Из мужской уборной выкинули одного
художника-постановщика, он голубой. Иуда устроил в Галилее забастовку, требует, чтобы платили больше сребреников. Нет-нет. Ничего странного, иначе я бы заметил.
— А мимо никто не проезжал? — подсказал Рой. — Похоронная процессия?
— Похоронная процессия! Думаете, я бы не заметил? Погодите-ка! — Его монокль блеснул в сторону ворот, затем в сторону натурных площадок. — Да, черт побери. Я даже подумал
с надеждой: вдруг это катафалк Демилля,[44] мы могли бы отпраздновать. Он поехал вон туда!
— А что, сегодня где-то снимают похороны?
— Да в каждом павильоне: тухлые сценарии, актеры, вялые как трупы, английские режиссеры-гробовщики, своими кривыми лапами они не сумеют принять роды даже у кита! Ведь
вчера был Хеллоуин, верно? А сегодня настоящий мексиканский День мертвых,[45] первое ноября, так почему на «Максимус филмз» не должны его отмечать? Мистер Холдстром, где
вы откопали эту развалюху?
— Это, — произнес Рой, приходя в тихую ярость, как Эдгар Кеннеди[46] в старой комедии Хэла Роуча,[47] — машина, с которой Лорел и Харди[48] торговали рыбой в той самой
короткометражке, в тридцатом году. Она обошлась мне в пятьдесят баксов плюс семьдесят за покраску. Прочь с дороги, сэр!

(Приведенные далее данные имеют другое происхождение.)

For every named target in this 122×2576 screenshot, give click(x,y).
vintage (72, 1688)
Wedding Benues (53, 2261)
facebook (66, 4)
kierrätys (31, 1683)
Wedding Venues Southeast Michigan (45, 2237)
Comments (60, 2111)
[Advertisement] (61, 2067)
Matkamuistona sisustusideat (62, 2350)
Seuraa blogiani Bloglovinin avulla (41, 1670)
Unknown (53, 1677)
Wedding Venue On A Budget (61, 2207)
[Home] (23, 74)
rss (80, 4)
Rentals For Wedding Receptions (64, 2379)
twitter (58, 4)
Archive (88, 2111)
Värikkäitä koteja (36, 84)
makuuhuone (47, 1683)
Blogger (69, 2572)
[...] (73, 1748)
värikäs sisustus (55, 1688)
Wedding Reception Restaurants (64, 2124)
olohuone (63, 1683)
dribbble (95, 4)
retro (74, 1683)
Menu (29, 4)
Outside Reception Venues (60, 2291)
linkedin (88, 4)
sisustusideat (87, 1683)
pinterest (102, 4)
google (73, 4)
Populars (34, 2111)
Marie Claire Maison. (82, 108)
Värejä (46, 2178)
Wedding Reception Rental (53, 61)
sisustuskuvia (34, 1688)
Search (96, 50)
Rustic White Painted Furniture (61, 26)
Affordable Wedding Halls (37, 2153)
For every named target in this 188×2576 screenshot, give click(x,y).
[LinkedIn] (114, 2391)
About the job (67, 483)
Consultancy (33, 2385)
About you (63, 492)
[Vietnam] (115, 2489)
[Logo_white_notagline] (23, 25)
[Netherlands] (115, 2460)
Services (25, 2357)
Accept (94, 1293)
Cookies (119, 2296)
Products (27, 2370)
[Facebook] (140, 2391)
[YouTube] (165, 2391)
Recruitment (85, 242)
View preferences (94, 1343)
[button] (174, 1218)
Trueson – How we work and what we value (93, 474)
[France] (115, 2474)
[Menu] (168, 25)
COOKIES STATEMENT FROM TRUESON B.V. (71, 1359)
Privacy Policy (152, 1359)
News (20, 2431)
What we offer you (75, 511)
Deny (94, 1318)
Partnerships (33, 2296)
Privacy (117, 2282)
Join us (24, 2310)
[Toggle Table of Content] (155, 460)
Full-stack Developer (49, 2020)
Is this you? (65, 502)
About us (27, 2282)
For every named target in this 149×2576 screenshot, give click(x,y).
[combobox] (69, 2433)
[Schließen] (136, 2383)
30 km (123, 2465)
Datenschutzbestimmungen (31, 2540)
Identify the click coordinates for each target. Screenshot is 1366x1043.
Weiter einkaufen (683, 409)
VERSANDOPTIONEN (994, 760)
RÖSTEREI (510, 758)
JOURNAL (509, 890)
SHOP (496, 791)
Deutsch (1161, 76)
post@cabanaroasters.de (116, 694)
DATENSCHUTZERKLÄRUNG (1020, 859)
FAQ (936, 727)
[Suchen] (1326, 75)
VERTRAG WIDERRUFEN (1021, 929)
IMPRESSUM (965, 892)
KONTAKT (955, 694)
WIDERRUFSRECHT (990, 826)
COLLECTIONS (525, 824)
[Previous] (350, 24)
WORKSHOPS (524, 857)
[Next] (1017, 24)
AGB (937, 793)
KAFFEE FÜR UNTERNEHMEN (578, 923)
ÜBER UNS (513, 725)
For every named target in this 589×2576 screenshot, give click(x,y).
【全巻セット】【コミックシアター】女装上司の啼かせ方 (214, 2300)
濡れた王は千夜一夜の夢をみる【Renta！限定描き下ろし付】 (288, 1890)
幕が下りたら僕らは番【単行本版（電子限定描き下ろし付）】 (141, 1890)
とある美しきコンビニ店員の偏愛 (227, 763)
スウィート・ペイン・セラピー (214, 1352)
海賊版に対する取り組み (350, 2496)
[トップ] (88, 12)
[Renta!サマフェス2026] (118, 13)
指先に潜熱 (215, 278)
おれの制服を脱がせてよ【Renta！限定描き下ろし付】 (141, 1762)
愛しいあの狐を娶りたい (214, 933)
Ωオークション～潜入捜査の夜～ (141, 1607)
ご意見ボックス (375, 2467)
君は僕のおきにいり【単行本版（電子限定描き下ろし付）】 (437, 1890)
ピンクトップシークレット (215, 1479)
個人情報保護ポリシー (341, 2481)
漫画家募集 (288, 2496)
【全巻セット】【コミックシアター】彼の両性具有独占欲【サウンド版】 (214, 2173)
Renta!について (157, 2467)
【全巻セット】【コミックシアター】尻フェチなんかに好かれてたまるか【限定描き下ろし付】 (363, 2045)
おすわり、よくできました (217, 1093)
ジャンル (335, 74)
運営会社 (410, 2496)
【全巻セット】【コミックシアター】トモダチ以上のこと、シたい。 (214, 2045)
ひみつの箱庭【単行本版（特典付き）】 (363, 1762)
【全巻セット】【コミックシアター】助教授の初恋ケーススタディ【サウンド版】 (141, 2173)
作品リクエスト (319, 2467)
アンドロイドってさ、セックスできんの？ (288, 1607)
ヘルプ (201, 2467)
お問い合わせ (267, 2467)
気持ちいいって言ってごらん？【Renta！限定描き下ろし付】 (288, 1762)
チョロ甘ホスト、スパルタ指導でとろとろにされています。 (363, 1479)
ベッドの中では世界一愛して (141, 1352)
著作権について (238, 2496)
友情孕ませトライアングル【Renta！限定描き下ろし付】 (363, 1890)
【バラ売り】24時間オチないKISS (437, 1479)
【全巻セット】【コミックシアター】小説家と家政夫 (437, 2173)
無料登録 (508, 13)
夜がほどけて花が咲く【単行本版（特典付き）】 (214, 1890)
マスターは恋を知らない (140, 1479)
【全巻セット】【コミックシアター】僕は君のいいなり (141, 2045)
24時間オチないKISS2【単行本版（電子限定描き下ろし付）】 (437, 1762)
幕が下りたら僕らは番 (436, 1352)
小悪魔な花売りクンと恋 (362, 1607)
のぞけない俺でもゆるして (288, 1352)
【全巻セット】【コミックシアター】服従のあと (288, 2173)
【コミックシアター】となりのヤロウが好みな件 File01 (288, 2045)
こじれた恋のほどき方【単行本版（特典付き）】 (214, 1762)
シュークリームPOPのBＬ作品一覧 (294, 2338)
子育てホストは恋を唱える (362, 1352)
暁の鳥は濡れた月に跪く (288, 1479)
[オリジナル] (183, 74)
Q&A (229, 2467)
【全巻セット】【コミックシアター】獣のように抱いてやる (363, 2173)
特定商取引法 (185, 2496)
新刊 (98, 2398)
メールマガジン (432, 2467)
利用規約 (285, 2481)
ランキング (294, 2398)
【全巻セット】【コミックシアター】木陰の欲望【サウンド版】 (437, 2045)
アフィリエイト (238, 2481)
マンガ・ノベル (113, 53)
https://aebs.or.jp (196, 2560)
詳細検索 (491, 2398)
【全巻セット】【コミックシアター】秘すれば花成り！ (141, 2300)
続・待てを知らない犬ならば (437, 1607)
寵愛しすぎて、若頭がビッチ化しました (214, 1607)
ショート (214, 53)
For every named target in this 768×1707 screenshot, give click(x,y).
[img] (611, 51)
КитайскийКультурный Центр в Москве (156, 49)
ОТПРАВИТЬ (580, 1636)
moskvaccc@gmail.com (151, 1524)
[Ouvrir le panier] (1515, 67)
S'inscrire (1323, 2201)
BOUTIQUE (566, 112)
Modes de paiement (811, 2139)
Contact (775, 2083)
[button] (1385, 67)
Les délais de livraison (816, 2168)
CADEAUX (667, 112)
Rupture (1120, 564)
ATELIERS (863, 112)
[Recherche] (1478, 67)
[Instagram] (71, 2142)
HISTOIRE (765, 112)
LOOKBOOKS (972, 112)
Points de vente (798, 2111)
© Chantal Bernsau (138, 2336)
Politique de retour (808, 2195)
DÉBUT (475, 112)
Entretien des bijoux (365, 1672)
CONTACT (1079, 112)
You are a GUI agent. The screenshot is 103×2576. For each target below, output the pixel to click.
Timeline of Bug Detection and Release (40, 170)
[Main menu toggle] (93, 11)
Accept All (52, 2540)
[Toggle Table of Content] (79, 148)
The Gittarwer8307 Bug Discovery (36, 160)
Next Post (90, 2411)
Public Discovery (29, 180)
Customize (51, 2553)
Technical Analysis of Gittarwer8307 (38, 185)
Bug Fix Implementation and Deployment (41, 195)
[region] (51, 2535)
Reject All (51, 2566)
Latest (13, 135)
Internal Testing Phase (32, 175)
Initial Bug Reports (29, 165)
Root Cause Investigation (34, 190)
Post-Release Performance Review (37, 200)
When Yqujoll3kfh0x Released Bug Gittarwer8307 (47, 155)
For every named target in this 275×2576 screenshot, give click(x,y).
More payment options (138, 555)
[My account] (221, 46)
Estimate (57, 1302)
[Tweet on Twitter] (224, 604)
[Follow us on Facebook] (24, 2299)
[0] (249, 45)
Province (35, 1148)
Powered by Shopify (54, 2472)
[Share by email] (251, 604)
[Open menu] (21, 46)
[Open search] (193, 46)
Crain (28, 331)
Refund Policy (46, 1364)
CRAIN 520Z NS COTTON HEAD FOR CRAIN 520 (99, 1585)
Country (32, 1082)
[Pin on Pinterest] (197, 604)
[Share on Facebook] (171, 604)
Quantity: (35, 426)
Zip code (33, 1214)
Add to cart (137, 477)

Фриц Вонг, в восторге от Роя, отскочил назад.
— Через час, марсианин! В столовке! Приходи обязательно!
Мы попыхтели дальше среди полуденной толпы, свернули за угол. Рой направил машину в сторону Спрингфилда (штат Иллинойс), Нижнего Манхэттена и Пикадилли.
— Ты знаешь, куда мы едем? — спросил я.
— Черт побери, на студии есть отличное место, где можно спрятать тело. Кто его там заметит? На натурных площадках среди абиссинцев, греков, чикагских гангстеров, приведи
туда хоть шесть десятков уличных банд и сорок полковых оркестров Сузы,[49] никто ничего не пронюхает! Дружище, этот труп должен быть где-то здесь!
Подняв клубы пыли, мы в последний раз свернули за угол и въехали в город Томбстоун,[50] штат Аризона.
— Неплохое название для города, — заметил Рой.
9
Было тихо и тепло. В этот час — «Ровно в полдень»[51] — нас окружала тысяча следов, отпечатавшихся в пыли киносъемочных задворок. Некоторые принадлежали Тому Миксу,[52]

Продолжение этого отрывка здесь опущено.